La transformación que sí aprecia en su sector, y que no le agrada, es la del aumento de las exigencias que rodean los proyectos. «El mundo se hace cada vez más burocrático, los pequeños despachos como el mío son muy difíciles de llevar, todo es más estándar, las grandes ingenierías nos están ganando la carrera, y esta arquitectura de autor, que suena tan bien, está difícil», reflexiona, «la crisis de 2008 hizo mucho daño a nuestra profesión, y a medida que el tiempo pasa, las normativas son más duras, para entrar en un concurso tienes que hacer mucho papeleo, todo se complica». Su estudio no deja de trabajar, Pinós ha creado rascacielos (Torre Cube I y II, en Guadalajara, México), viviendas en Byron Bay (Australia) o Vallecas y equipamientos públicos como la Escola Massana de Barcelona. «Siempre digo que la arquitectura ha estado al lado del poder, y las torres son el máximo signo de poder de las empresas hoy, todas quieren la más alta.
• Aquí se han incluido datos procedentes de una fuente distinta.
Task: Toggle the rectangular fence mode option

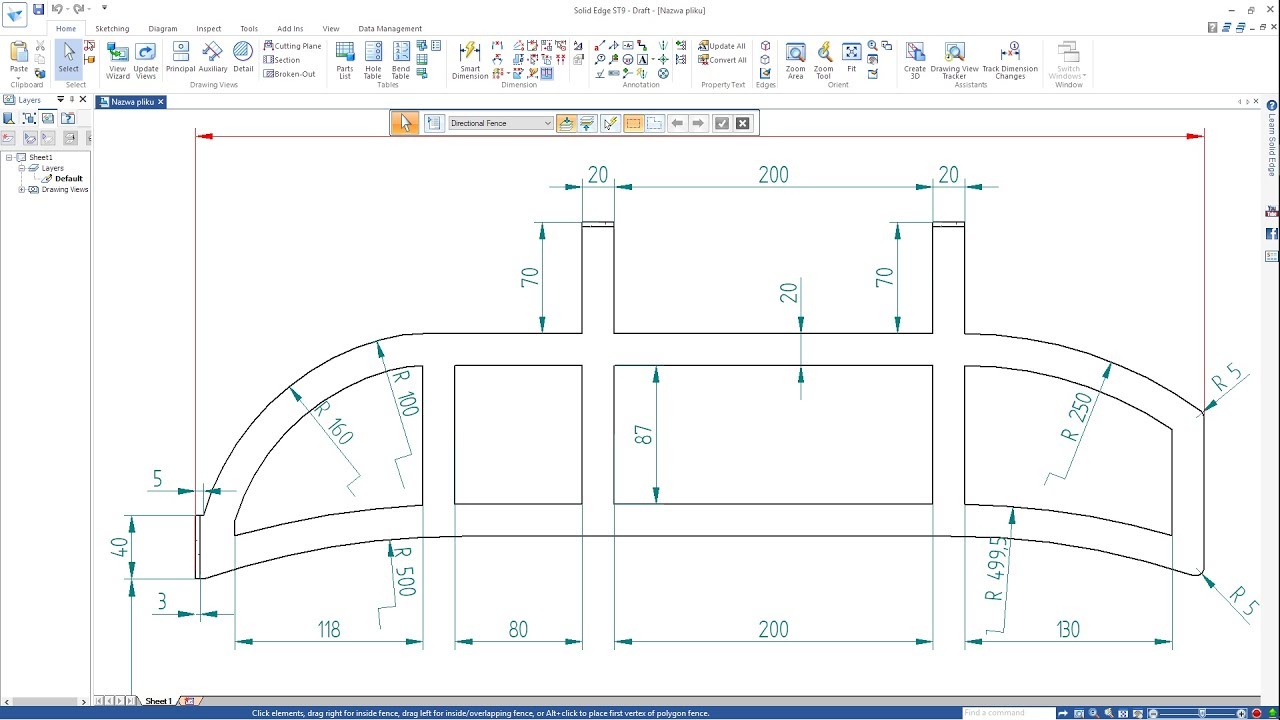Action: 634,122
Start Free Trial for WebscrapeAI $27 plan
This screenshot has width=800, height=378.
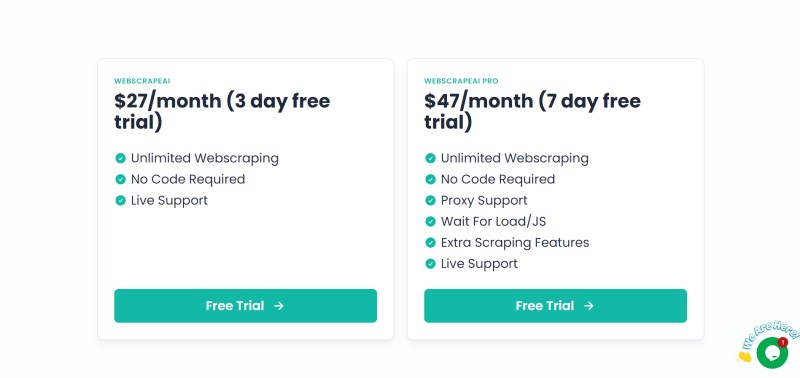[x=245, y=306]
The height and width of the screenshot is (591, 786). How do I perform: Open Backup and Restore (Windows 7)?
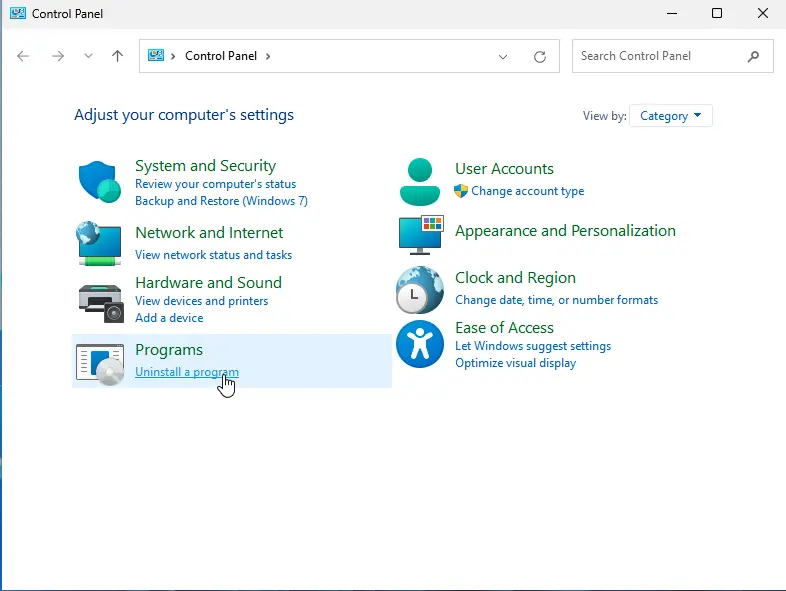point(221,201)
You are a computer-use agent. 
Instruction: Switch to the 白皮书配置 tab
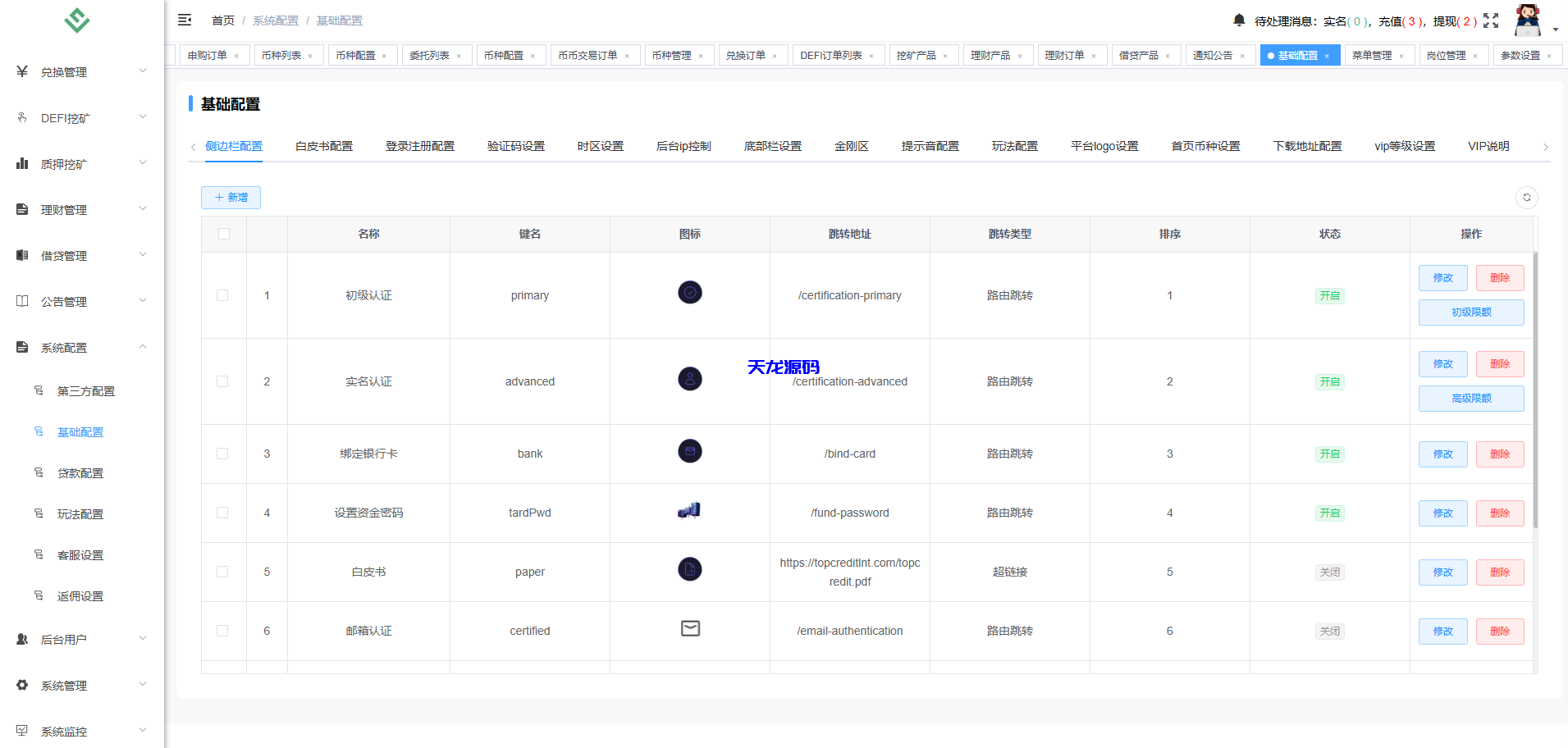click(324, 146)

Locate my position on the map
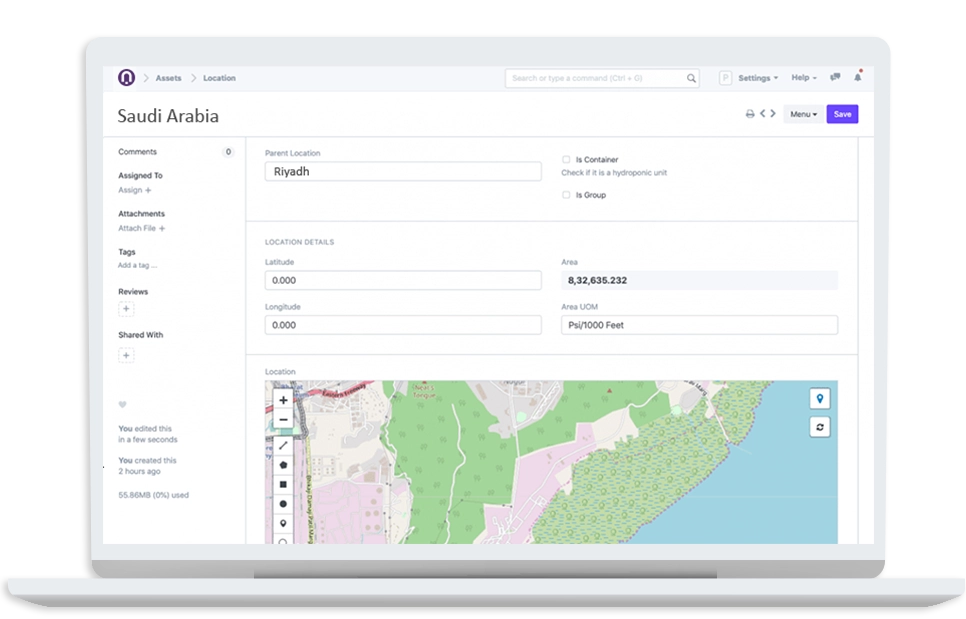(819, 399)
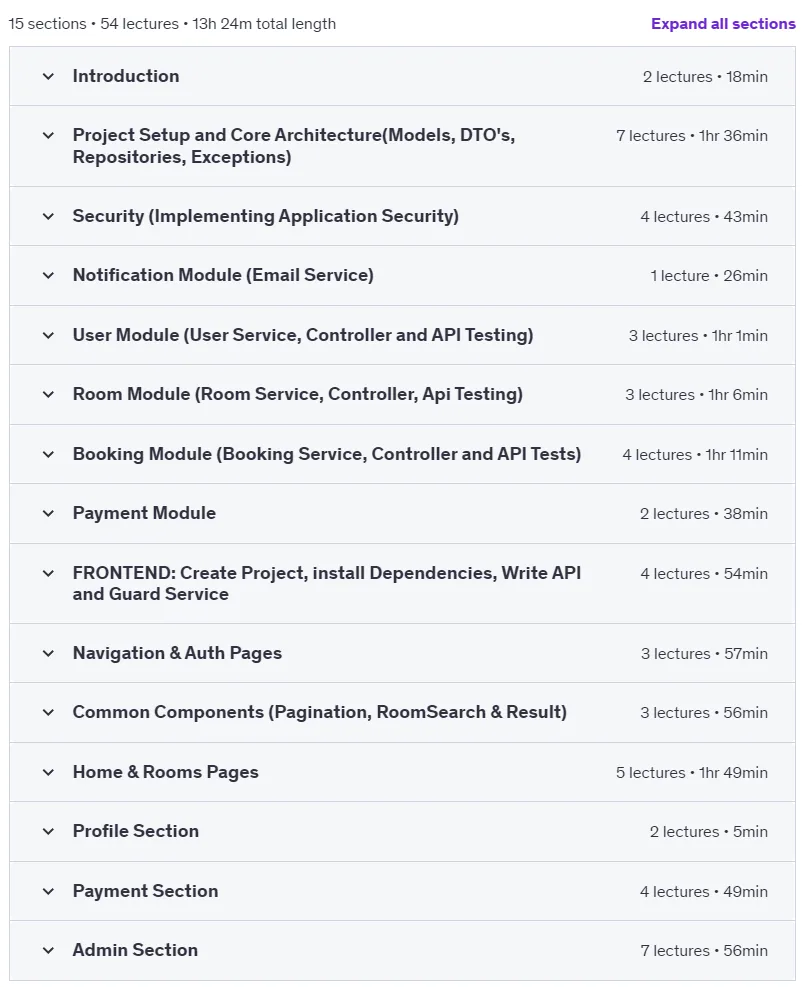Expand the Introduction section chevron

click(x=48, y=77)
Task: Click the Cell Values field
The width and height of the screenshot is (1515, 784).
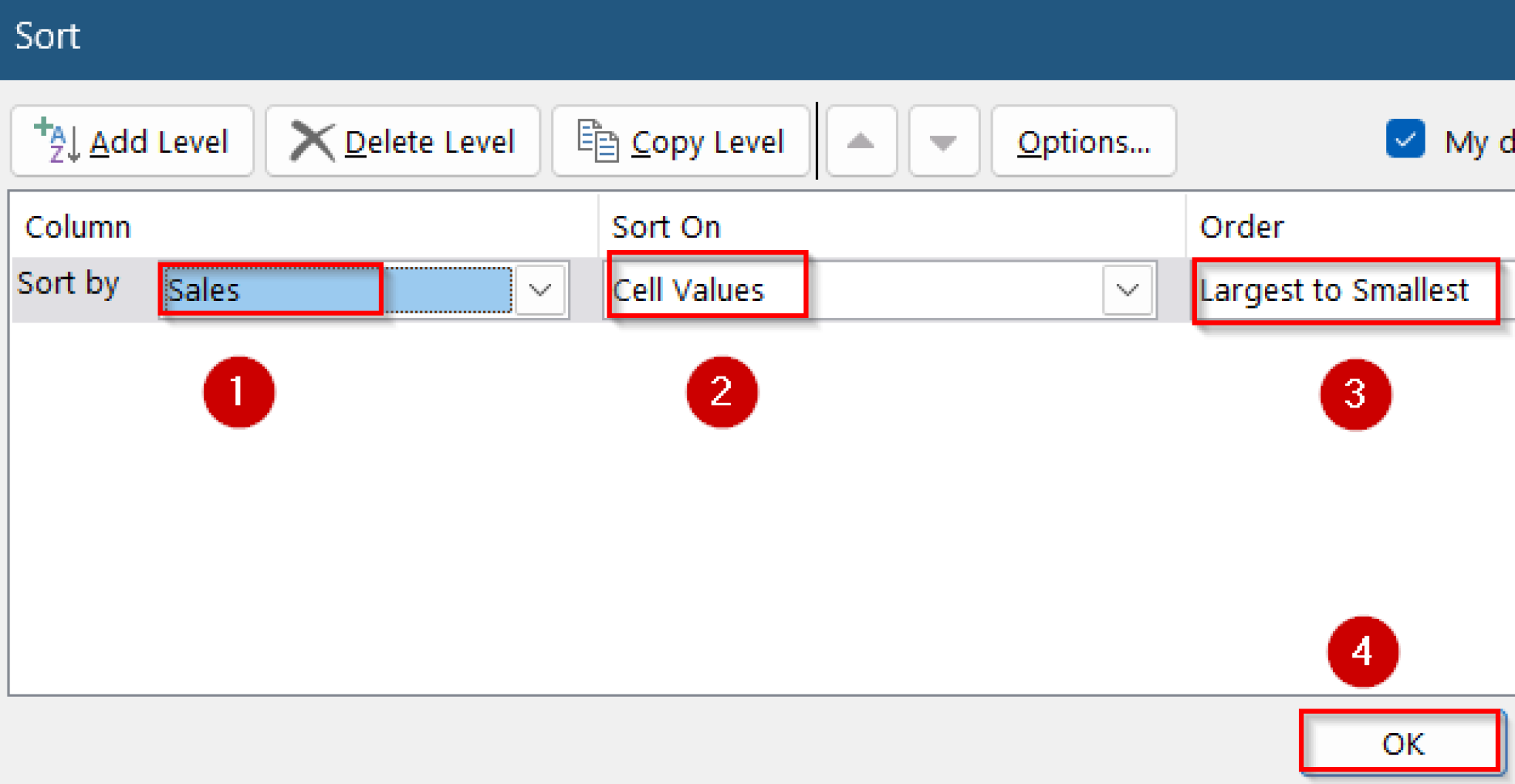Action: [688, 290]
Pero la arquitectura no es hacer una torre. Para mí hacer arquitectura es hacer ciudad, vivencias», apunta.
Ella no concibe la ostentación, que la monumentalidad se imponga a la usabilidad: «A veces parece que los arquitectos construyen hablando con las nubes, porque hay estas ganas de mostrar poder, se olvida la escala humana, y la gran arquitectura tiene que hablar con las nubes y también hablar con la escala humana. Tener siempre lo doble, la grandiosidad y la calidez de susurrar palabras». En el futuro no hay nada en concreto que desee hacer, y a la vez desea hacerlo todo, «cada proyecto es un reto», sostiene. Para Pinós, la aventura no acaba nunca: «Sueño que me vuelvan a llegar proyectos grandes que hagan que los números salgan, pero yo hago tan feliz una pequeña casa como una torre. Me encanta la responsabilidad de ser arquitecto. Me lo tomo como un desafío y no me pesa nunca esa responsabilidad. Al contrario».